According to Joyce E. A. Russell from The Washington Post, onboarding is “the extent to which organizations make new hires feel welcomed and prepared for their new jobs, the faster they will be able to be productive and contribute to the organization’s mission. In addition, good onboarding leads to higher employee engagement and greater retention rates.”
What foundational elements should you consider when onboarding new hires?
Help them understand they need to prepare mentally for the new challenge. The biggest mistake most new hires make is assuming what’s made them successful to this point will continue to do so without focusing on what the new role/boss/team require from them.

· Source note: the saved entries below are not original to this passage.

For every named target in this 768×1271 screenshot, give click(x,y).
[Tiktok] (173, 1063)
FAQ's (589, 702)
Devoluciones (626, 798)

Accelerate their learning, or be prepared to be disappointed. Create a training environment that starts on day one by explaining what needs to be learned as well as who, when and where it will be taught. Do not assume they already know what level of execution you want or expect from them.
As the leader, understand and plan for the environment in which you’re putting them. For instance, in a startup environment, variability with ambiguous problems that require different skill sets and behavior might be the norm. A mature processing setting that strives to reduce any variables requires a completely different set of skills and behaviors.
Build in early wins for the new hire. This creates confidence and propels them to engage others while creating value. It’s one of the easiest things you can do to keep their sense of urgency high while confirming in their minds they made the correct decision in joining the team.
Let new employees know you
The most important relationship to build in the first 90 days is with the boss. Develop a series of touch points with the new hire. These discussions should focus on what employees need to value, how they should spend their time, and what skills and behaviors are expected. Also, share the dos and don’ts in your company, as well as how the employee’s career will develop.
If you are acquiring or building a team, set the standards you expect the team to deliver. Determine if team members need to be evaluated and ask yourself:
- Are they aligned with the strategic goals of the company?
- How will the new leader develop and build his/her team?
- If the leader must make a tough call regarding people, does he/she have your support?
- Do you require the new leader to develop a detailed three- to five-year workforce plan?
It is imperative you set up regular routines during this process, and don’t forget to build work-life balance into the program. Set the correct tune immediately and you won’t have an issue with work ethic.
Proper onboarding pays off
There’s an old proverb, “You catch more flies with honey than vinegar.” This perfectly describes the hiring and transition process. You want to attract potential candidates, and you also want to keep them. Remember: onboarding = decreased hiring cost + increased employee performance.